● **TEXT**
A list of JSON records is really a table in disguise — rows and columns wrapped in braces. Seeing it as a grid lets you sort, filter, and scan it the way you would a spreadsheet. Here's how the mapping works.

Updated July 20264 min read

Which JSON becomes a table

The natural table shape is an array of objects, where each object is a record and the keys are the fields:

[
  { "id": 1, "name": "Ada",  "role": "admin"  },
  { "id": 2, "name": "Linus","role": "editor" },
  { "id": 3, "name": "Grace","role": "admin"  }
]

That maps cleanly onto a grid: three rows, and columns for id, name, and role. The header row is derived from the keys automatically, so you never define columns by hand.

How to convert JSON to a table

With the JSON to Table converter:

  1. Paste or open JSON containing an array of objects (files up to 10 MB).
  2. Columns appear automatically, one per key, with each object as a row.
  3. Sort by any column, add per-column filters, drag to reorder columns, and edit cells inline.

Handling messy, real-world data

Objects with different keys

Records rarely have identical fields. When one object has a key another lacks, the column still appears and missing cells are simply empty — you don't lose any data, and you can see at a glance which rows are incomplete.

Nested objects and arrays

A field whose value is itself an object or array doesn't flatten well into one cell. Instead of cramming it in, nested values open into their own nested table, so you can drill in without losing the top-level view.

Very large arrays

Tables with tens of thousands of rows stay responsive because the grid is virtualized — only the visible rows are rendered — and columns are inferred from a sample rather than every row. For the biggest documents, the workspace pairs the grid with a tree so you can navigate structure and data side by side.

What you can do once it's a table

  • Sort by any column to find the largest values or group similar rows.
  • Filter per column to narrow thousands of records down to the ones you care about.
  • Reorder columns so the fields you're comparing sit next to each other.
  • Edit inline to fix a value, then read the updated JSON back out.

Frequently asked questions

How do I turn JSON into a table?

Load JSON that contains an array of objects. Each object becomes a row and the keys become columns automatically — no conversion step or script required.

What shape of JSON works best as a table?

An array of objects with overlapping keys, like a list of records. Deeply nested or irregular data still works — nested values open into their own tables.

Can I sort and filter the table?

Yes. You can sort by any column, apply per-column filters, reorder columns by dragging, and edit values inline.

Do I need to upload my file?

No. The conversion runs in your browser with JSON-Table, so your data stays on your machine.

● **STORED DATA**
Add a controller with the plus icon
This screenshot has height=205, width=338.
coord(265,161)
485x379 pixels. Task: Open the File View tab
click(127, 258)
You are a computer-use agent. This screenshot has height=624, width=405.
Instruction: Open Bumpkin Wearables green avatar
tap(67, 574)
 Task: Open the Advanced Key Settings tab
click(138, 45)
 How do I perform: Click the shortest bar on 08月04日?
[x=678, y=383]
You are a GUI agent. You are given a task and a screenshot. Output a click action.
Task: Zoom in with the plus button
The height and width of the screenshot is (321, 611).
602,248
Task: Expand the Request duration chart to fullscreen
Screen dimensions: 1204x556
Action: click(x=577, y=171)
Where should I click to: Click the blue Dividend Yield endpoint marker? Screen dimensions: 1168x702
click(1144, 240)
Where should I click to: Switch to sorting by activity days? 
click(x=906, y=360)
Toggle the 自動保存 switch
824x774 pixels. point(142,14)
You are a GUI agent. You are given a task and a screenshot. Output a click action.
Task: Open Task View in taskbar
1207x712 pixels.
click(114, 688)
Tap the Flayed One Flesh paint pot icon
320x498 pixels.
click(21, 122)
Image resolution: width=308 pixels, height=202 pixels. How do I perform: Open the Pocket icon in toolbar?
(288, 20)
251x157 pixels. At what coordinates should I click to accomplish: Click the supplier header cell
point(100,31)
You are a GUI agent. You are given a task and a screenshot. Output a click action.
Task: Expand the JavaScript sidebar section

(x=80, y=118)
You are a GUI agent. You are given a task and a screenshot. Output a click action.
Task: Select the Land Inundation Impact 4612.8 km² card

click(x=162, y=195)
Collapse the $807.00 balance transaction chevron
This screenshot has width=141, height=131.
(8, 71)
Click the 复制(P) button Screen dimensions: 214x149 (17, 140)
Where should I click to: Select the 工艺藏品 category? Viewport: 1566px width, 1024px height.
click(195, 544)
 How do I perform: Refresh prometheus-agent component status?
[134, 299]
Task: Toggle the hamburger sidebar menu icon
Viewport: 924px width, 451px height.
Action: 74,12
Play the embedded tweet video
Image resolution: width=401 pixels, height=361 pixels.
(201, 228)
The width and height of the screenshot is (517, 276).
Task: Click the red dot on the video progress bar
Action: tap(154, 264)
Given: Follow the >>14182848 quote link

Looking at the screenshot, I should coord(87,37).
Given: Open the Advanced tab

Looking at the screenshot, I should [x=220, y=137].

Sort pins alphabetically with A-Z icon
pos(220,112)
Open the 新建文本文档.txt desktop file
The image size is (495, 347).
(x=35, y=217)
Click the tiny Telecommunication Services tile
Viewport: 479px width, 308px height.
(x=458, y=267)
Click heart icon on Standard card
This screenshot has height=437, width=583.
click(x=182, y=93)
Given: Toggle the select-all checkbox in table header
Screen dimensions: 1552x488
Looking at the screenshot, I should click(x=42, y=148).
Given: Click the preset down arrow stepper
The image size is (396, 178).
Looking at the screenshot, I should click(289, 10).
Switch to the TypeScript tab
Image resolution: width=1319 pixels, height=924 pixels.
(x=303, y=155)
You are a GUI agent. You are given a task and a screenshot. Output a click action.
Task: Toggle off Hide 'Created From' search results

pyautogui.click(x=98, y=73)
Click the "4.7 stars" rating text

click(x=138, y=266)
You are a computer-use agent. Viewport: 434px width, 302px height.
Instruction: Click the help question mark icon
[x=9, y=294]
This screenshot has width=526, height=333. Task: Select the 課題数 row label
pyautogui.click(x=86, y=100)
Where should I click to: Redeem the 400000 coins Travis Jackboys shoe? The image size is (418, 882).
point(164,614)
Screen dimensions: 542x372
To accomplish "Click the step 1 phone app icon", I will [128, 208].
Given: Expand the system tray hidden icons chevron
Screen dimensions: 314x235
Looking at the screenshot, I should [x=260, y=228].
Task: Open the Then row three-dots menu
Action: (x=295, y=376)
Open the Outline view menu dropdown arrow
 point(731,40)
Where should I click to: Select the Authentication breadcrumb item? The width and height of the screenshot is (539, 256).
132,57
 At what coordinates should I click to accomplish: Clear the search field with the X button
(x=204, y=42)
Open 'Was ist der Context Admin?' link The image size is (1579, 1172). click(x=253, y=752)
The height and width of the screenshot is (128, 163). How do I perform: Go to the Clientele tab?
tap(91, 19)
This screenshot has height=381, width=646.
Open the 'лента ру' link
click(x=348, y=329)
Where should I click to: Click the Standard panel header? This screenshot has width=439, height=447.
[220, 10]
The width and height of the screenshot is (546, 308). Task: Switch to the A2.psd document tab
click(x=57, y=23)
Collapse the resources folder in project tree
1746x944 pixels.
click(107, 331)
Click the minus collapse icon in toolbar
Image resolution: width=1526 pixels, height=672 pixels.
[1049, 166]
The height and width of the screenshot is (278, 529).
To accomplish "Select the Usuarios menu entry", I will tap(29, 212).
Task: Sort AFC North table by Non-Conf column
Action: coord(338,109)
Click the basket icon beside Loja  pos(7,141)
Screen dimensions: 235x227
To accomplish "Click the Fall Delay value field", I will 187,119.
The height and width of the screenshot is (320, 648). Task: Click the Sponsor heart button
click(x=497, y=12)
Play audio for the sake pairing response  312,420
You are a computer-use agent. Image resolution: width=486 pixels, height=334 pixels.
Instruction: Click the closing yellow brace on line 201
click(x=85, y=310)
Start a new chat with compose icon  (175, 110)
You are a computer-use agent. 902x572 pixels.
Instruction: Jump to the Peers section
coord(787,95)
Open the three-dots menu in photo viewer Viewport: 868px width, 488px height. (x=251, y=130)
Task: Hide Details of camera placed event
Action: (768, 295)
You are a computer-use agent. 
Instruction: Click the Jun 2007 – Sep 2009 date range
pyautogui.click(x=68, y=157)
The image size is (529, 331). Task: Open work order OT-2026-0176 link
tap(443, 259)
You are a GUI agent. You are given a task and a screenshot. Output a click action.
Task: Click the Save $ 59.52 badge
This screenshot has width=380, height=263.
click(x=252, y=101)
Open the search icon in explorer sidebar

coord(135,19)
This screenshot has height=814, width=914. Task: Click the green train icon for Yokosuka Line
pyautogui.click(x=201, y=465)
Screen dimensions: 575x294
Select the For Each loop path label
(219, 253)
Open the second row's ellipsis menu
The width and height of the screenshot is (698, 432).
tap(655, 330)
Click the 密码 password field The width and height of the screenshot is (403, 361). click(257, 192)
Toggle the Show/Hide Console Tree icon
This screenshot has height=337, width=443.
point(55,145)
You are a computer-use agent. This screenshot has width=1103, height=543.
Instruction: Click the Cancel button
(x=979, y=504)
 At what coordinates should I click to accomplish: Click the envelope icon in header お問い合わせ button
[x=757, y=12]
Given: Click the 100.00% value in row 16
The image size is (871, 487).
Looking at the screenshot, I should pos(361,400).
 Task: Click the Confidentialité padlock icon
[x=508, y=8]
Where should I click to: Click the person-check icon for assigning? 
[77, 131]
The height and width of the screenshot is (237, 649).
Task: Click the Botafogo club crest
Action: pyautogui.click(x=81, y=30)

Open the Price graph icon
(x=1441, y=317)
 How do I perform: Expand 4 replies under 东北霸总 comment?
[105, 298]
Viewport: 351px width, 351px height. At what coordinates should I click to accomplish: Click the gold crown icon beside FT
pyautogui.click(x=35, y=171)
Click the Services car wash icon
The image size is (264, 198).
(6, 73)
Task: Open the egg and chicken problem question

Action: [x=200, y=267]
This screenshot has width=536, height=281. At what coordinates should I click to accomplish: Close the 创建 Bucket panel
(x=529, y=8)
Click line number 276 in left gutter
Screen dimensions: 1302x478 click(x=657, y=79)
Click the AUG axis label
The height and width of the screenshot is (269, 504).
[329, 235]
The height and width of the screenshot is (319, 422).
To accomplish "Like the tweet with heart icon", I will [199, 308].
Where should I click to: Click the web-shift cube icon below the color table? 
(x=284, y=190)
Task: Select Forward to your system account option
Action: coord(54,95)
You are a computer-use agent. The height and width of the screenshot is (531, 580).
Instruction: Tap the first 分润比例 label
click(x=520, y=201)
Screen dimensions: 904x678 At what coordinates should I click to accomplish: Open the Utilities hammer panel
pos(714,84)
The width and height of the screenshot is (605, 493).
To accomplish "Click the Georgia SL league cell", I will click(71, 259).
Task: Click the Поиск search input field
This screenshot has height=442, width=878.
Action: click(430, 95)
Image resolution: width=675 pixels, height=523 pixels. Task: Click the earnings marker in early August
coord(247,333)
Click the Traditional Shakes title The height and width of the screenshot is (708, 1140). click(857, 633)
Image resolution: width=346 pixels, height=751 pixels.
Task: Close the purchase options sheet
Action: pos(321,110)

● **THINGS TO DO**
• A. Echo the part of the JSON-to-table text that opens with the words containing "Frequently asked questions" and closes with "edit values inline.".
• B. Recast the paragraph of the JSON-to-table text beginning "Tables with tens of thousands of rows" as a short bulleted list that keeps its main facts.

● **ANSWERS TO EACH TASK**
• A.
Frequently asked questions

How do I turn JSON into a table?

Load JSON that contains an array of objects. Each object becomes a row and the keys become columns automatically — no conversion step or script required.

What shape of JSON works best as a table?

An array of objects with overlapping keys, like a list of records. Deeply nested or irregular data still works — nested values open into their own tables.

Can I sort and filter the table?

Yes. You can sort by any column, apply per-column filters, reorder columns by dragging, and edit values inline.

• B.
- Tables with tens of thousands of rows stay responsive.
- The grid is virtualized, so only the visible rows are rendered.
- Columns are inferred from a sample rather than from every row.
- For the biggest documents, the workspace pairs the grid with a tree so structure and data can be navigated side by side.